Природный, физический Север обрел в его поэзии метафизическую высоту. Позже он с удовольствием вспоминал: «Ну, работа там какая — батраком! Но меня это нисколько не пугало. Наоборот, ужасно нравилось. Потому что это был чистый Роберт Фрост или наш Клюев: Север, холод, деревня, земля…»
Как не раз уже бывало в русской поэзии, в своей ссылке он обрел максимальную высоту творческого полета. Это уже навсегда: «Северный край, укрой…».
СЕВЕРНОЕ СМИРЕНИЕ
К поздним стихам Иосифа Бродского я был почти равнодушен. Затянутость, отстраненность, какая-то опустошенность создавали образ мрачного и нелюдимого поэта, раздраженного на весь мир. Но у меня всегда был в памяти свой Бродский и, занимаясь в литературной критике совсем другими писателями, я всё ждал, когда же среди сотен статей, книг и диссертаций, посвященных его творчеству, я встречу статью, а то и книгу о северном, уже почти фольклорном периоде его жизни.
Так ни разу и не увидел. Критики-почвенники пугались самого имени Бродского, северные краеведы обходили его стороной, критики-западники видели в его архангельской ссылке лишь бессмысленные и, к счастью, недолгие страдания. Не верили ни признаниям самого поэта, ни воспоминаниям друзей, ни отзывам Анны Ахматовой.

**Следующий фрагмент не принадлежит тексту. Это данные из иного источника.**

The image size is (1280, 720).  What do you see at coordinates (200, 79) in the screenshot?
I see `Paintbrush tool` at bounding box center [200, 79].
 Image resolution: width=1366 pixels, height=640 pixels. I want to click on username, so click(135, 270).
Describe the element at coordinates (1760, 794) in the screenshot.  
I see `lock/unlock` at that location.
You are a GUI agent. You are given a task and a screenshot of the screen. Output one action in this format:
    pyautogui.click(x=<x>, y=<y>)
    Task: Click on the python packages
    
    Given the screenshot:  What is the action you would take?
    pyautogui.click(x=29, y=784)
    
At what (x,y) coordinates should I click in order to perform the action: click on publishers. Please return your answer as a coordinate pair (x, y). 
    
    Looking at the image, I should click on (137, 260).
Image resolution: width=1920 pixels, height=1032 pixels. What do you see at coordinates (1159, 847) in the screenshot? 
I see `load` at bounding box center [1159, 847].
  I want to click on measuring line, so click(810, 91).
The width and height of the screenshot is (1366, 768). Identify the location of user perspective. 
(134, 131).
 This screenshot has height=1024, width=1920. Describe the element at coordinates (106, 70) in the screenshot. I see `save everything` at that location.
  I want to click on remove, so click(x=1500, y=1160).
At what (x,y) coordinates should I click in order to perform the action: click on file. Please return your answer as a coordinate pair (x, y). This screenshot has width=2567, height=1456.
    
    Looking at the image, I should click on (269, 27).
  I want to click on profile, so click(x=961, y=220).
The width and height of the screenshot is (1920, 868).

Как-то меня занесло на месяц в одну из самых любимых поэтом стран — в Швецию, где он бывал почти каждое лето в последние десять лет своей жизни, спасаясь от нью-йоркской жары и погружаясь в привычную для него балтийскую атмосферу. Здесь он был почти дома, здесь спасался от ностальгии по Северу, здесь в 1990 году женился на Марии Соццани. Я ходил по лесам и каменистым завалам острова Форе, неподалеку от дома, где жил всемирно известный кинорежиссер Ингмар Бергман, а в голову приходили строчки, сочиненные Иосифом Бродским на острове Торе, тут же, неподалеку от Готланда, где он на даче скандинавских друзей укрывался от донимавшей его всемирной славы и писал чу́дные стихи и о России, и о Швеции.
Вот я и снова под этим бесцветным небом,
Заваленным перистым, рыхлым, единым хлебом.